The National Provider Identifier is intended to consolidate administrative identification numbers among physicians, who previously had multiple identification tags, according to CMS officials. The identifier is a provision of the Health Insurance Portability and Accountability Act of 1996, and the deadline for fully implementing NPI numbers is May 23.

But starting this month, physicians were required to start using their numbers in some form, alone or with their old numbers. A “crosswalk,” or computer program, was designed to recognize the old and new numbers as belonging to one individual as a way of ensuring continuous reimbursement.

The “crosswalk” has failed, according to doctors whose claims were rejected after they applied for their new NPI numbers. Generally speaking, the problems resulted from small errors on their applications that doctors said should have been overlooked, such as a hyphenated last name or a new office suite number.

“If you miss your middle initial, worked for another doctor, moved office… this can stop you in your tracks,” the executive director of the New York State Podiatric Medical Association, Leonard Thaler, said. “It is a national problem.”

In New York, doctors said, the problem was compounded when a local Medicare contractor, Empire Medicare, which processes claims for the federal agency, changed its billing system in February.

“There are some practices who have had to take out loans to meet payroll because they are, for lack of another word, that broke. They need the money that badly,” the ombudsman for the Medical Society of the State of New York, M. Kathryn Robinson, said.

It was unclear how many doctors were impacted by the glitches, she said, but some doctors fared better than others. “Some doctors were able to get it fixed almost immediately or within a couple of days. Some doctors are still trying to get paid,” she said.

Yesterday, CMS officials said the agency was “very sensitive to any provider that’s getting a claim rejected,” but they said the number of rejected claims was small. “They’ve been given a lot of notice before we started rejecting claims,” an agency spokesman said.

Officials said they have deployed teams to the agency’s contractors, which process claims locally, to help handle the new applications and to help correct the enrollment files.

But doctors painted a different story.

“It really is a nightmare,” Mr. Thaler said. He said “dozens and dozens” of podiatrists were feeling the crunch, particularly because individuals who are old enough to qualify for Medicare also tend to develop foot problems as they grow older.

Medicare is the federal government’s insurance plan for people who are 65 or older and individuals who are disabled.
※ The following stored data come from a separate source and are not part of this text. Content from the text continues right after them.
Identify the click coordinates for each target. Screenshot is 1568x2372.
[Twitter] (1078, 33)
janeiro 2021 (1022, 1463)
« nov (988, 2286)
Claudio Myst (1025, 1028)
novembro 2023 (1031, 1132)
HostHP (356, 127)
Nationwide, there are 40 million Medicare beneficiaries, and in New York, 2.8 million people were enrolled in Medicare in 2006.
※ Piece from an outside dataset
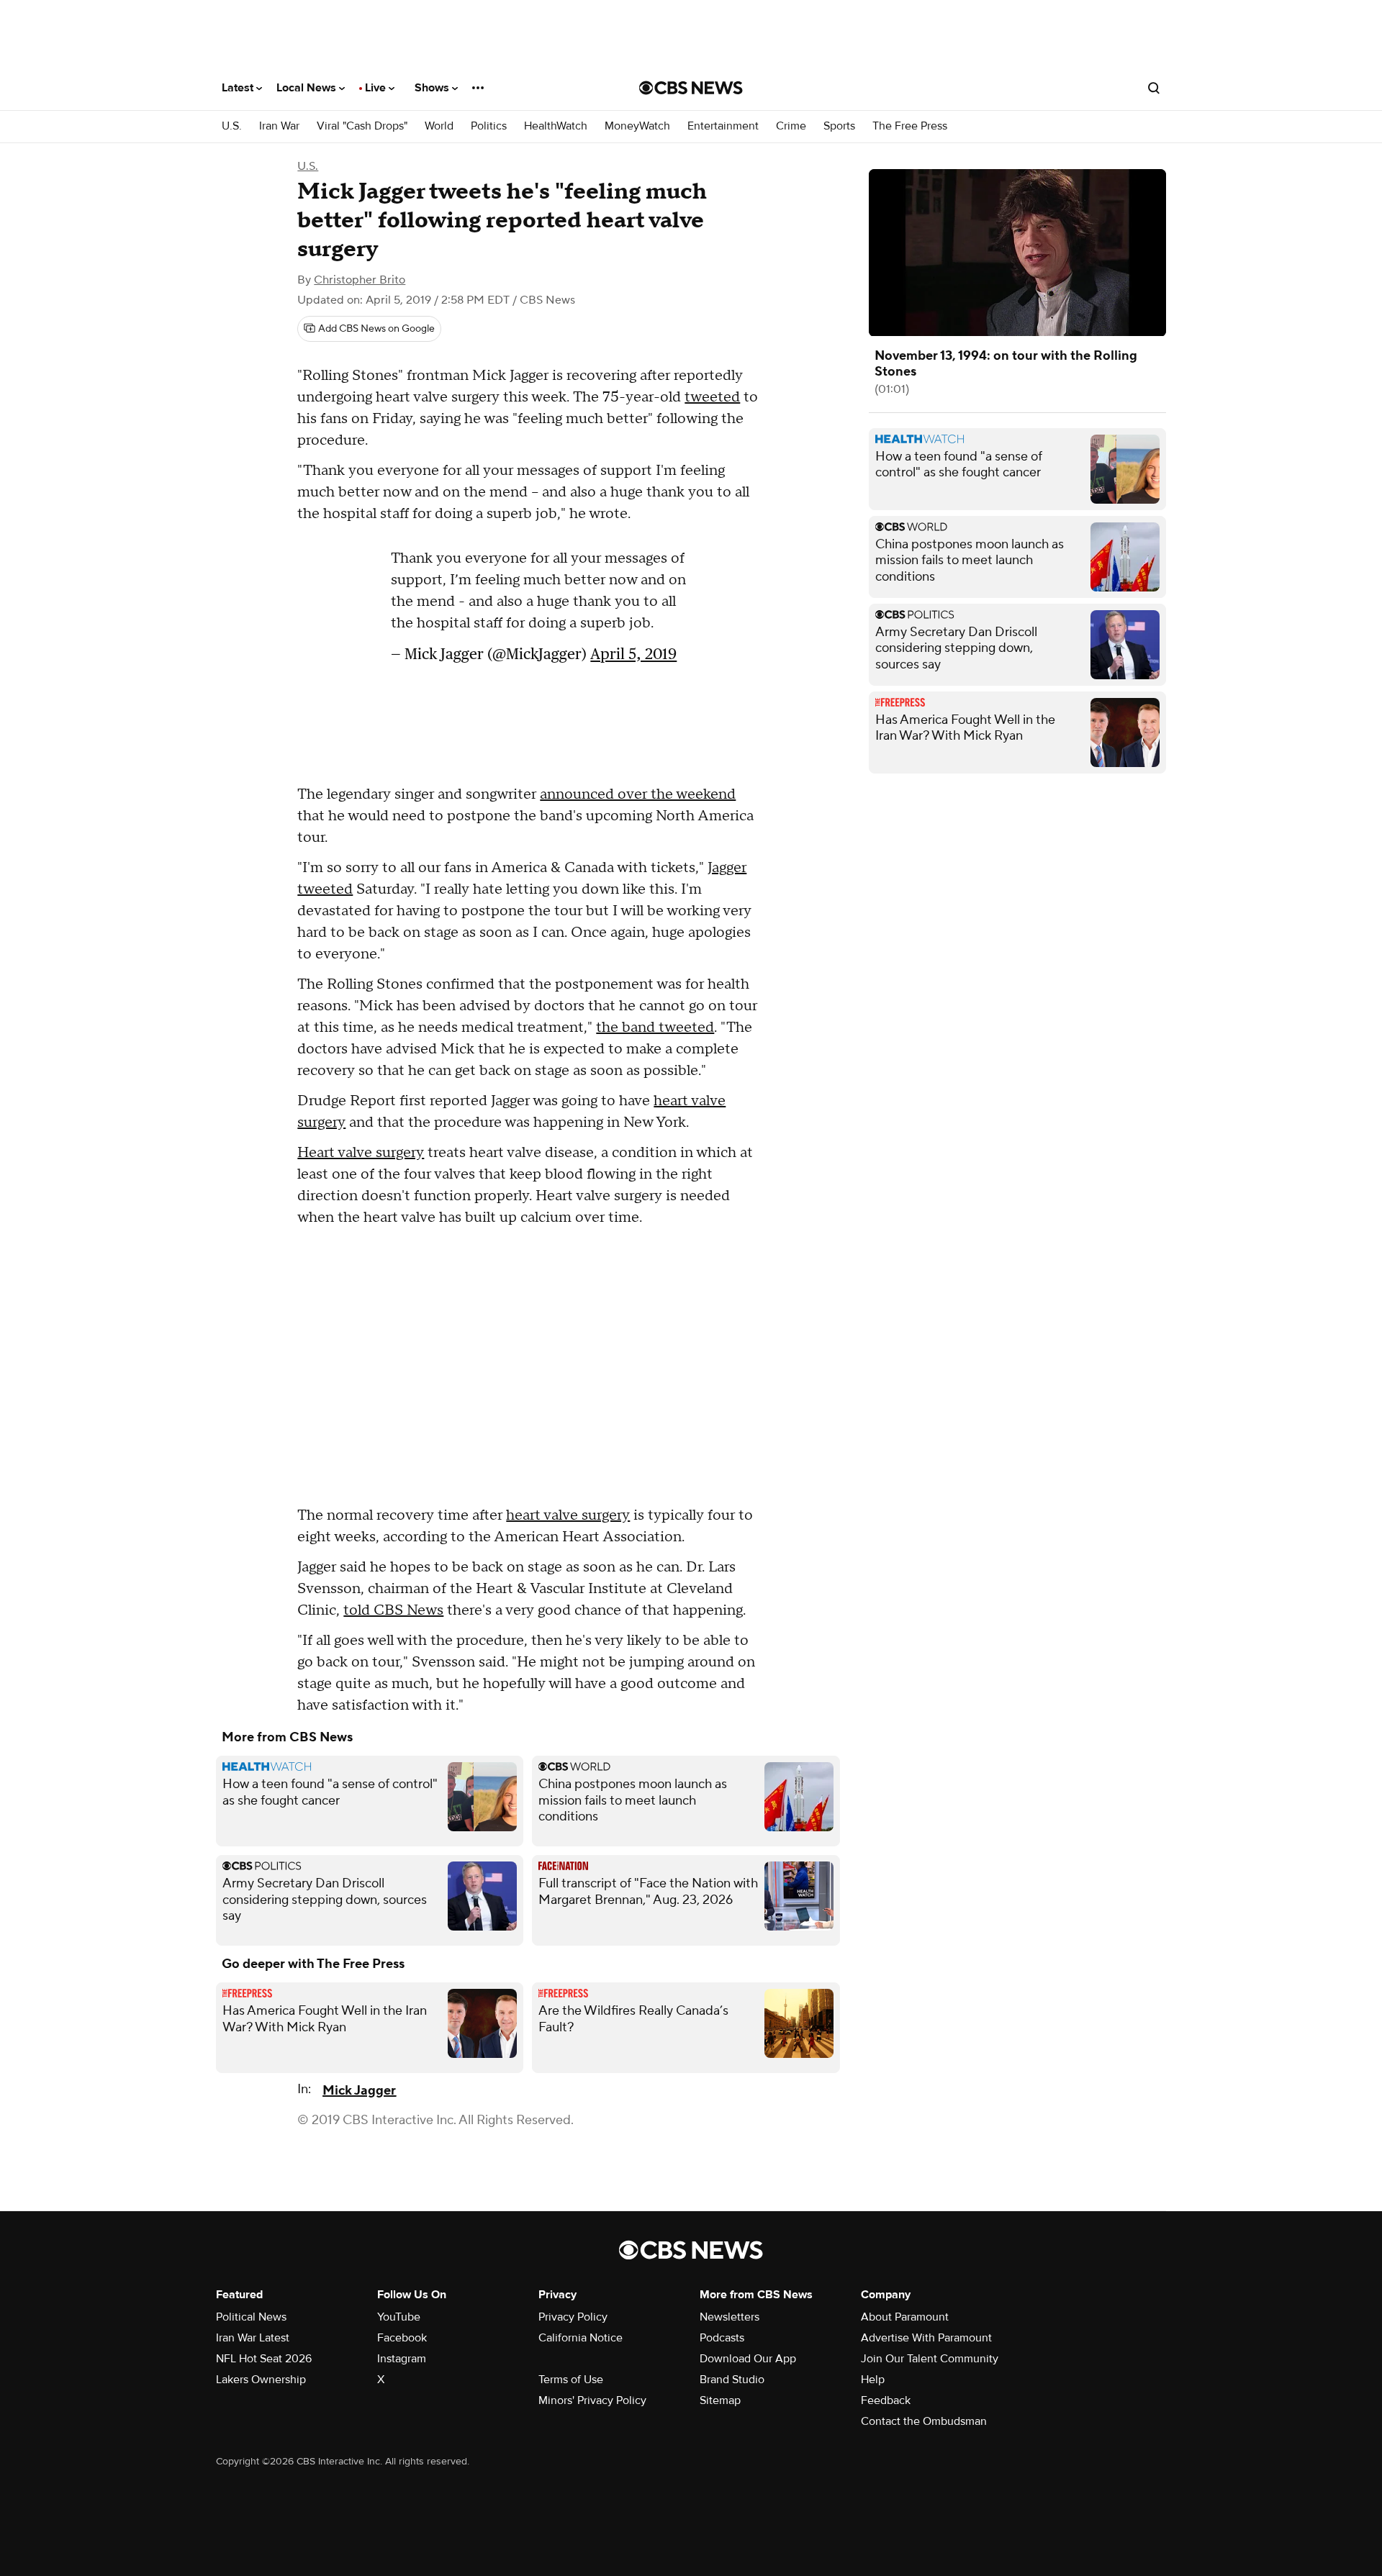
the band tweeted (655, 1027)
“In fairness, CMS did give notice to this, but like anything else, people are very busy and occupied with patient care. The government complicated the problem because it was only recently that the glitches came to light,” Mr. Thaler said. One podiatrist in Brooklyn, Dr. Lawrence Santi, said unless a doctor has significant savings, the bills can add up. “I can’t tell Brooklyn Union Gas to hold up,” he said. “It’s like someone telling you to stay home for six months and you still have to pay your overhead, your supplies, plus your own living expenses.”

In Dr. Santi’s case, his payments were held up nearly a month, at which point Medicare owed him more than $10,000. He said the glitch occurred because his first Medicare identification number, obtained in 1980, was his social security number. This time, he said, he wanted to use his tax identification number for security purposes. Medicare did not recognize that both numbers belonged to him, so it rejected his claims.

He has been paid, but Dr. Santi said the stress took its toll. “Half your thought is on your work, half your thought is on your financial problem,” he said. “It’s frustrating.”

The Bronx physician, Dr. Goris, said she scared off a new patient recently when she started arguing on the phone with a Medicare representative. To save her practice, she said she plans to ask her husband for a loan, or to see if she can borrow money against one of her credit cards. “I have to feed my children,” she said.